The rtc-signaller module is designed to be used primarily in a functional way and when called it creates a new signaller that will enable you to communicate with other peers via your messaging network.

// create a signaller from something that knows how to send messages
var signaller = require('rtc-signaller')(messenger);

As demonstrated in the getting started guide, you can also pass through a string value instead of a messenger instance if you simply want to connect to an existing rtc-switchboard instance.

signaller.connect()

Manually connect the signaller using the supplied messenger.

NOTE: This should never have to be called if the default setting for autoconnect is used.

announce(data?)

The announce function of the signaller will pass an /announce message through the messenger network. When no additional data is supplied to this function then only the id of the signaller is sent to all active members of the messenging network.

Joining Rooms

To join a room using an announce call you simply provide the name of the room you wish to join as part of the data block that you annouce, for example:

signaller.announce({ room: 'testroom' });

Signalling servers (such as rtc-switchboard) will then place your peer connection into a room with other peers that have also announced in this room.

Once you have joined a room, the server will only deliver messages that you send to other peers within that room.

Providing Additional Announce Data

There may be instances where you wish to send additional data as part of your announce message in your application.

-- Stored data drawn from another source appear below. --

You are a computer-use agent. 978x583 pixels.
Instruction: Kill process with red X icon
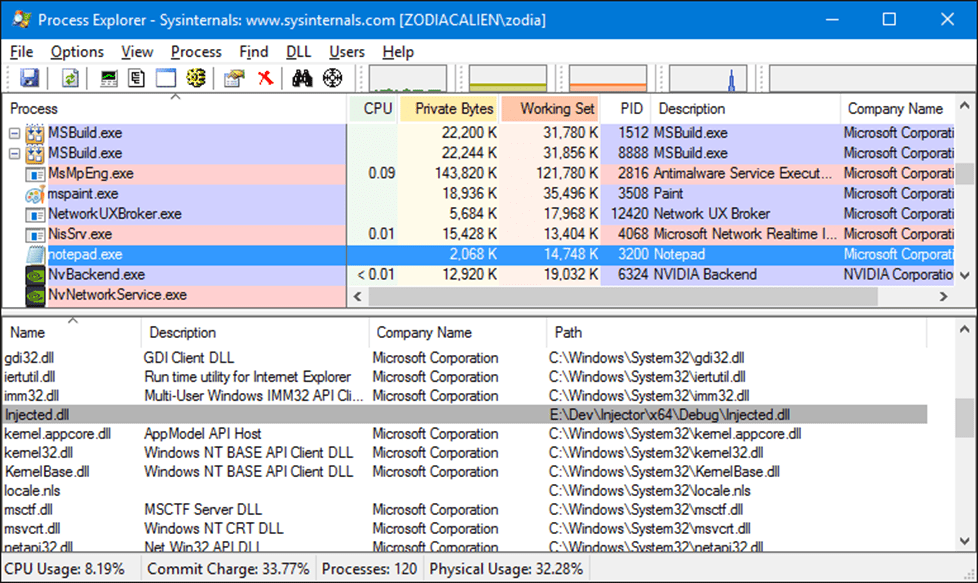coord(266,78)
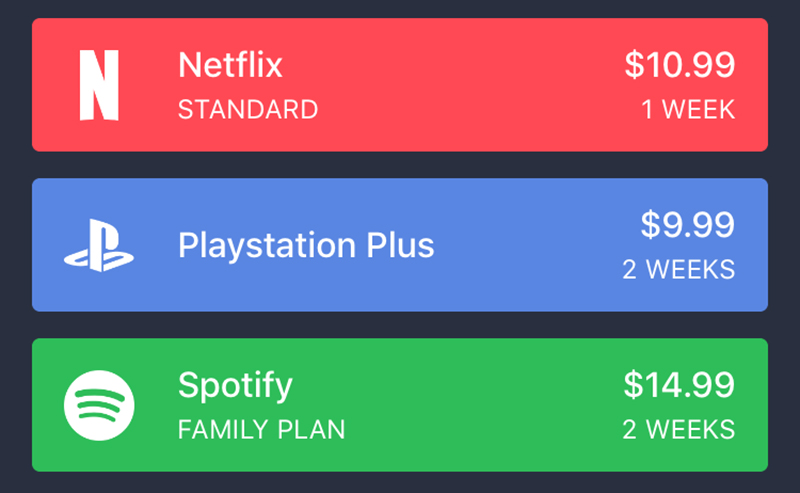Screen dimensions: 800x493
Task: Open the blue Playstation Plus card
Action: pyautogui.click(x=400, y=245)
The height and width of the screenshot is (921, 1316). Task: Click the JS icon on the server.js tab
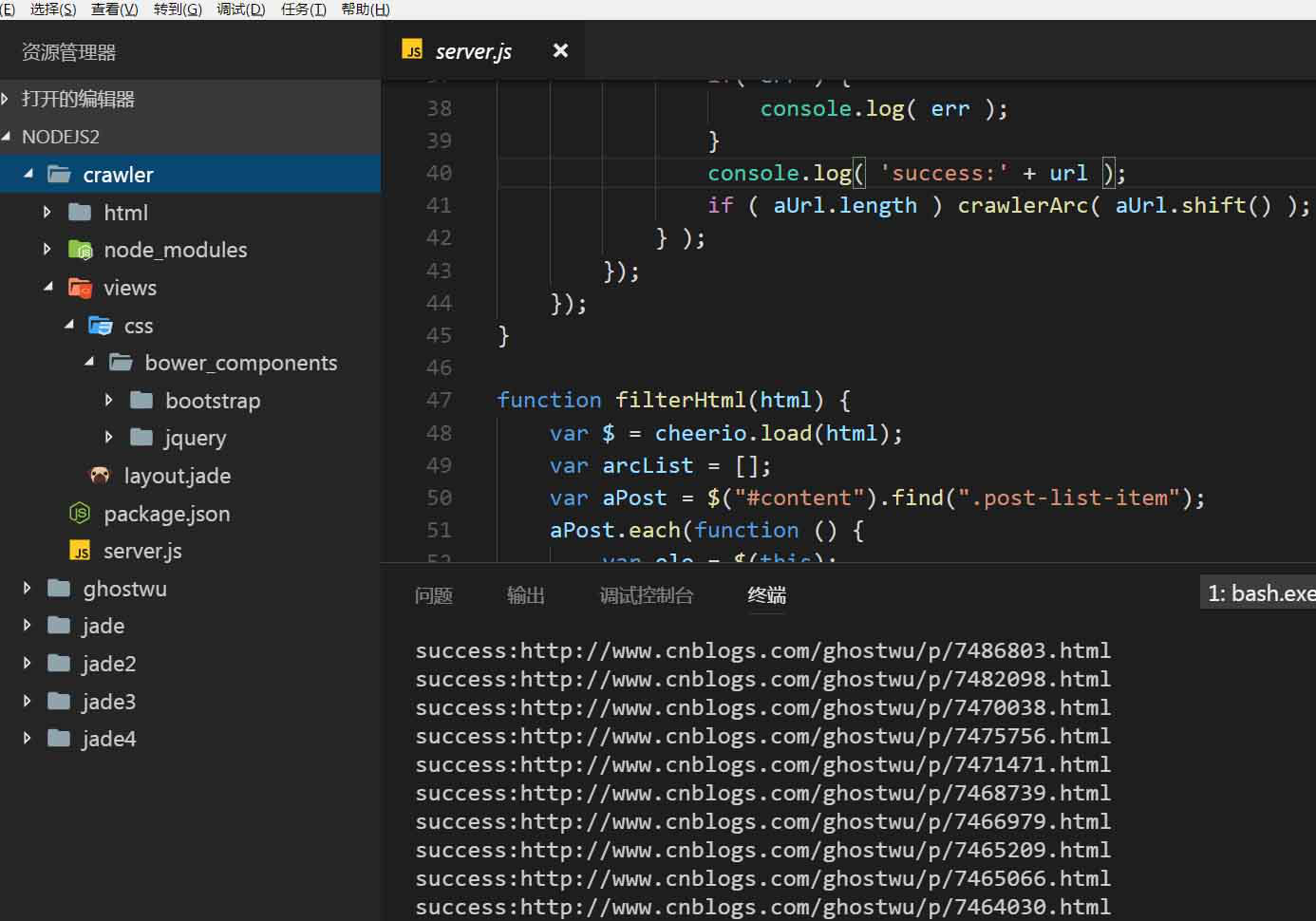[x=412, y=50]
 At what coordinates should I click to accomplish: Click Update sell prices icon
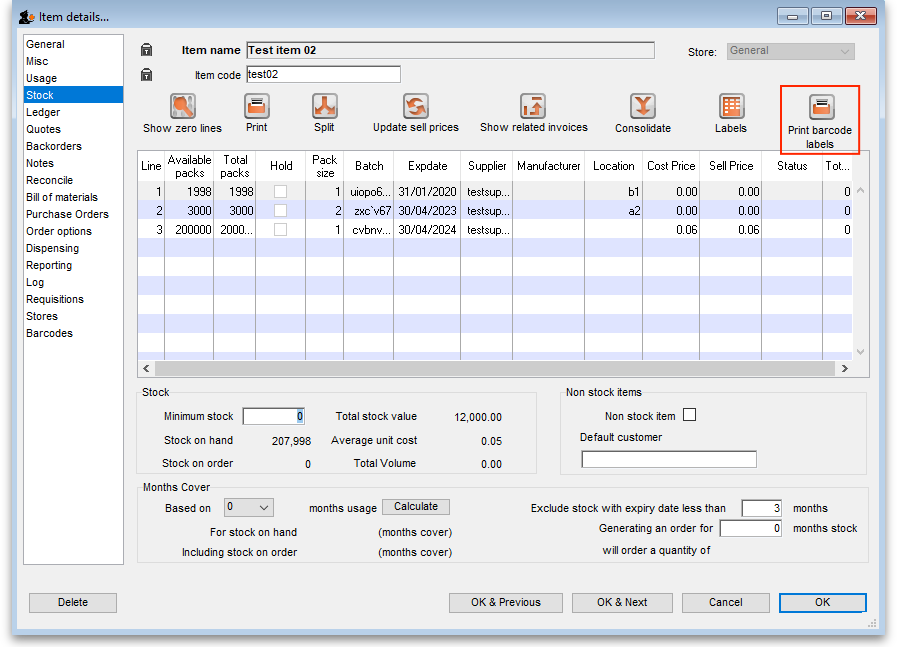415,107
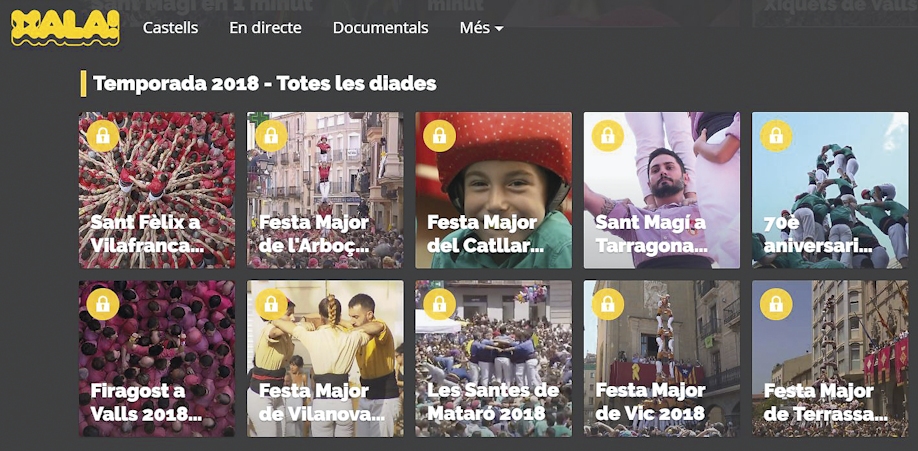Open the Documentals page
The width and height of the screenshot is (918, 451).
point(380,28)
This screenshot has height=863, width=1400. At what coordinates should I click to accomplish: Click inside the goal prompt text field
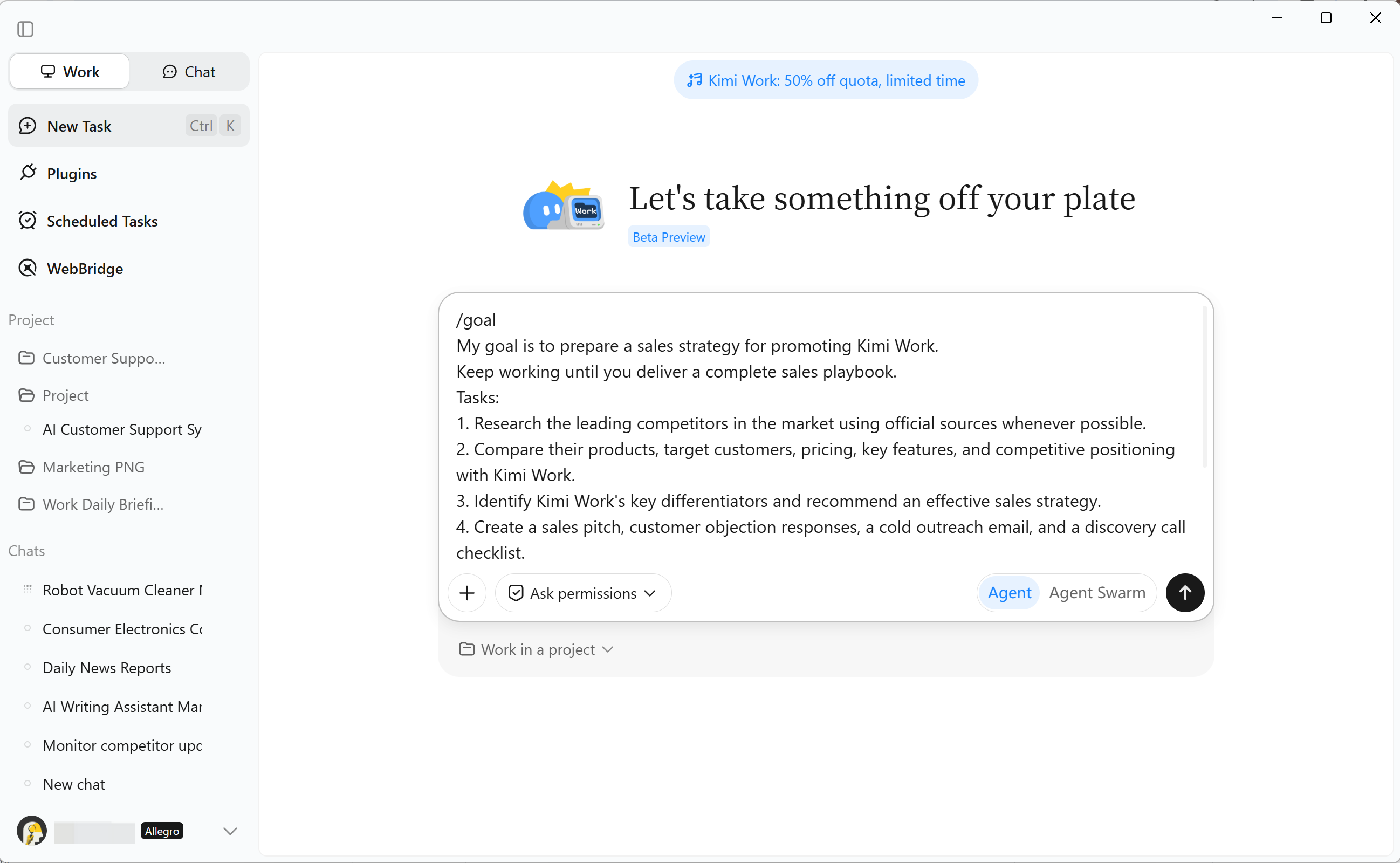(821, 435)
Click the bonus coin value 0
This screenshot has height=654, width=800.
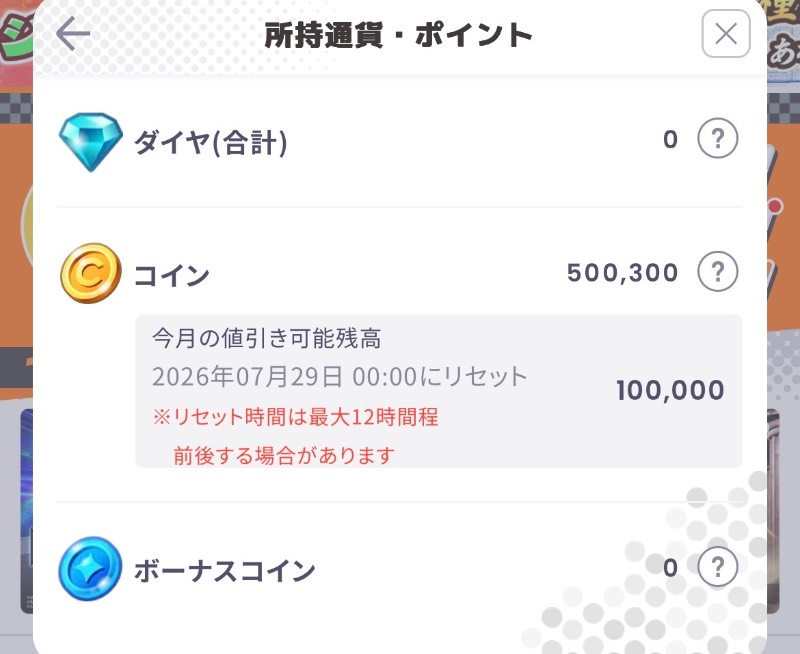[x=670, y=568]
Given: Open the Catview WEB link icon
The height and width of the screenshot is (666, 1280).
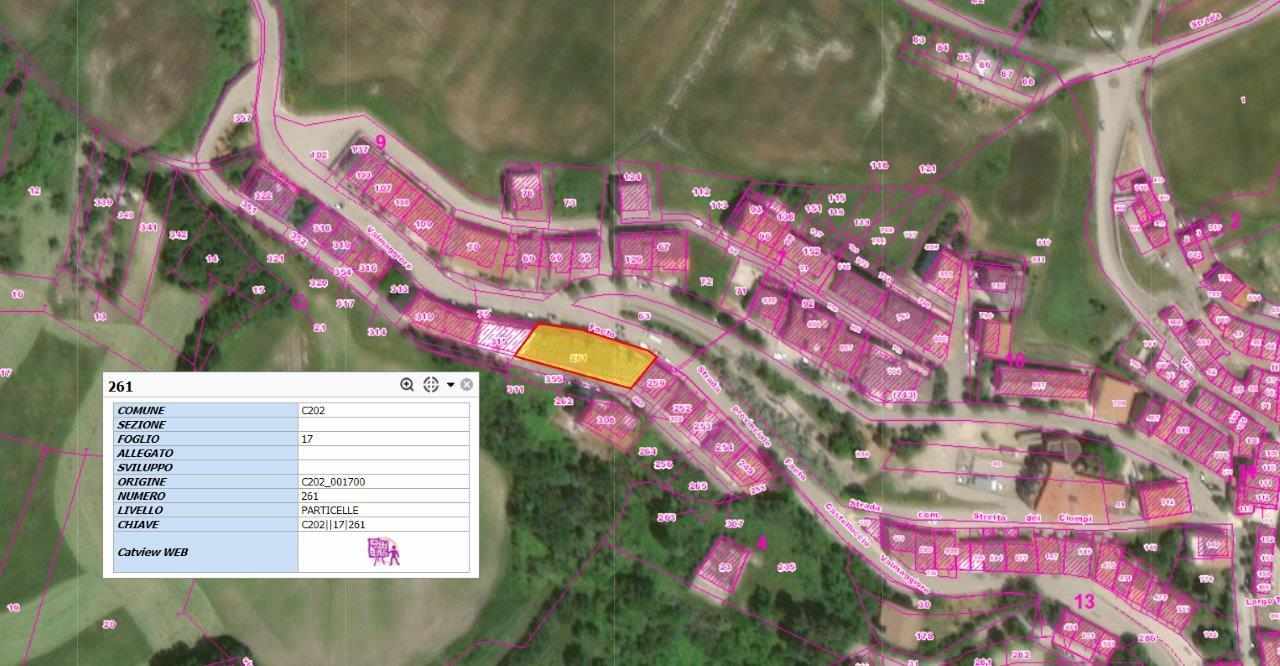Looking at the screenshot, I should pyautogui.click(x=383, y=552).
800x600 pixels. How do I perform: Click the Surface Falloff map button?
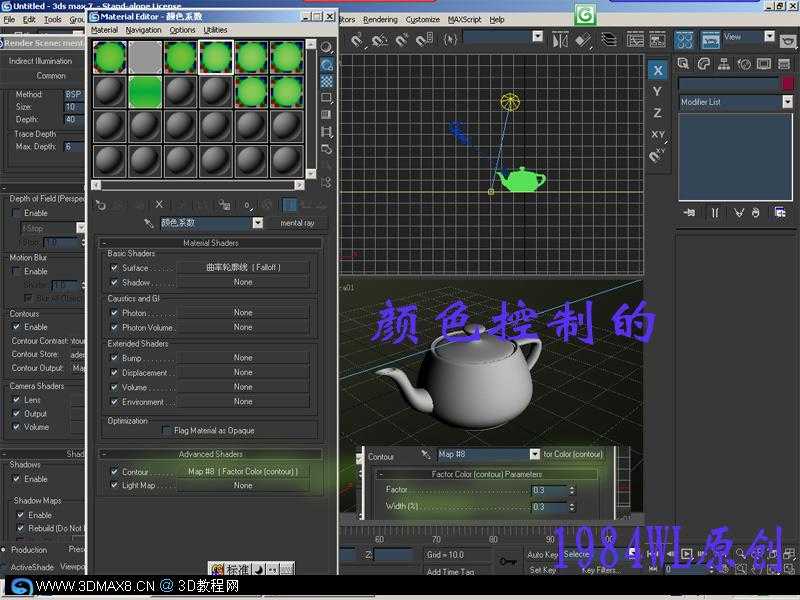243,268
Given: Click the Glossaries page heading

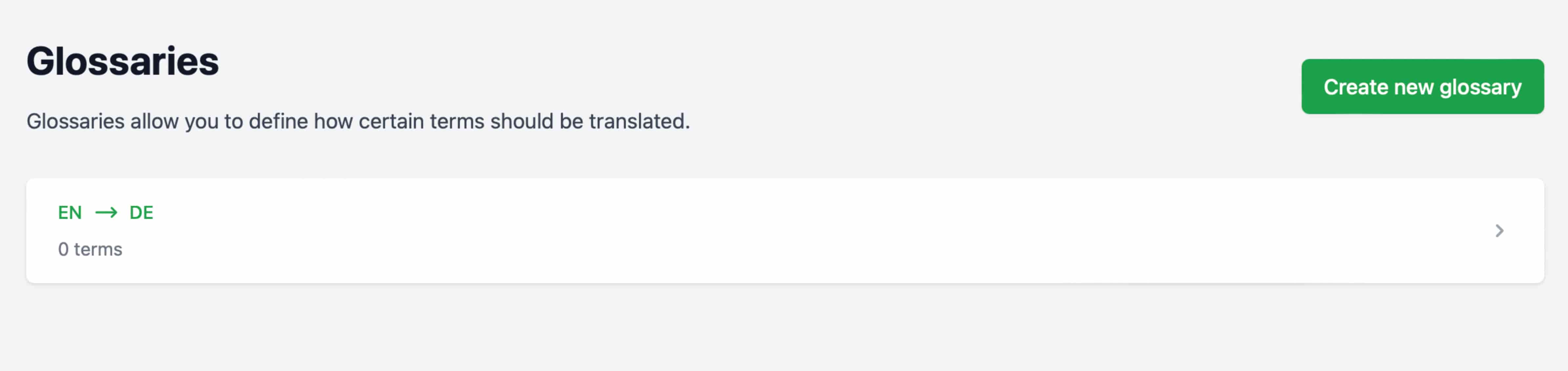Looking at the screenshot, I should (x=122, y=61).
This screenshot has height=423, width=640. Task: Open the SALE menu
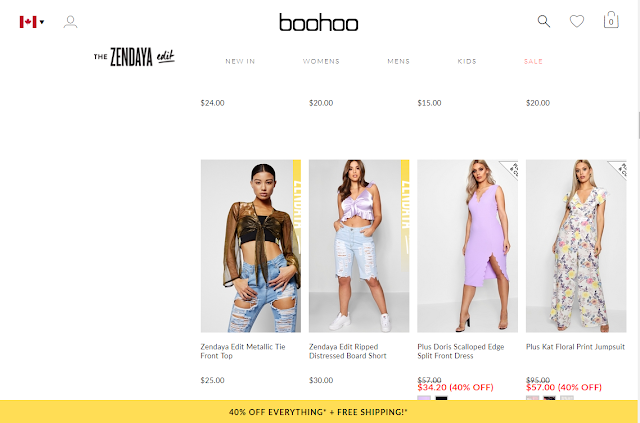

For instance, maybe you want to send an alias or nick as part of your announce message rather than just use the signaller's generated id.

If for instance you were writing a simple chat application you could join the webrtc room and tell everyone your name with the following announce call:

signaller.announce({
  room: 'webrtc',
  nick: 'Damon'
});

Announcing Updates

The signaller is written to distinguish between initial peer announcements and peer data updates (see the docs on the announce handler below). As such it is ok to provide any data updates using the announce method also.

For instance, I could send a status update as an announce message to flag that I am going offline:

signaller.announce({ status: 'offline' });

leave()

Tell the signalling server we are leaving. Calling this function is usually not required though as the signalling server should issue correct /leave messages when it detects a disconnect event.

License(s)

Apache 2.0

Copyright 2013 - 2014 National ICT Australia Limited (NICTA)

Licensed under the Apache License, Version 2.0 (the "License"); you may not use this file except in compliance with the License. You may obtain a copy of the License at

 http://www.apache.org/licenses/LICENSE-2.0

Unless required by applicable law or agreed to in writing, software distributed under the License is distributed on an "AS IS" BASIS, WITHOUT WARRANTIES OR CONDITIONS OF ANY KIND, either express or implied. See the License for the specific language governing permissions and limitations under the License.